* THE PROBLEM *
Every line below that has the string "agent" needs to be copied.

* INFORMATION PROVIDED *
◇ ◇ ◇ ◇ ◇ ◇ ◇

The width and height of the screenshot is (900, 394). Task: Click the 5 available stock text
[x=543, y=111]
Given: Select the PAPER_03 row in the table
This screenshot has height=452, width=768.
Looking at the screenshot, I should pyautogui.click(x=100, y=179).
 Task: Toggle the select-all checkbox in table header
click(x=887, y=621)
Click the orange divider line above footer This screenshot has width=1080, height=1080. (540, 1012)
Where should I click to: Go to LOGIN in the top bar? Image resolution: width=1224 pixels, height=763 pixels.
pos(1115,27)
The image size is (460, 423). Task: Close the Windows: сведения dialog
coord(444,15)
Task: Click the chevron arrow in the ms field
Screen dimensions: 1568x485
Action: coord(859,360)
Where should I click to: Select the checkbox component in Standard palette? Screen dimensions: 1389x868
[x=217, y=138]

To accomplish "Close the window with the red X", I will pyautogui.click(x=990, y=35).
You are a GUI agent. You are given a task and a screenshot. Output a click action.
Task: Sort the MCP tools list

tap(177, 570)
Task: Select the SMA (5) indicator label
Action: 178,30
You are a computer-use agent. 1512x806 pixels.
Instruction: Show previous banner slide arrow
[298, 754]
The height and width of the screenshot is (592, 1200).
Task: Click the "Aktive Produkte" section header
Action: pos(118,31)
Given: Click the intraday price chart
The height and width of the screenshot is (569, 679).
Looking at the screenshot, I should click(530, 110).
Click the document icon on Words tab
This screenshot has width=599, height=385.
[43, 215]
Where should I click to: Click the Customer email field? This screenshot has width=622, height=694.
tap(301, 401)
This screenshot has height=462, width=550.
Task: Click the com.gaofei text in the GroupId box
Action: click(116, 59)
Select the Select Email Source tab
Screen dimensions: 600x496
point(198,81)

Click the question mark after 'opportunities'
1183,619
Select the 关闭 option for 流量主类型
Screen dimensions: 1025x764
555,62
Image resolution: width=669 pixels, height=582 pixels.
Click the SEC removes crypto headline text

◇ ◇ ◇ ◇ ◇ ◇ ◇

* SOLUTION FOR THIS TASK *
You are a GUI agent. You are given a task and a screenshot. Output a click action.
You are a computer-use agent. 1512x806 pixels.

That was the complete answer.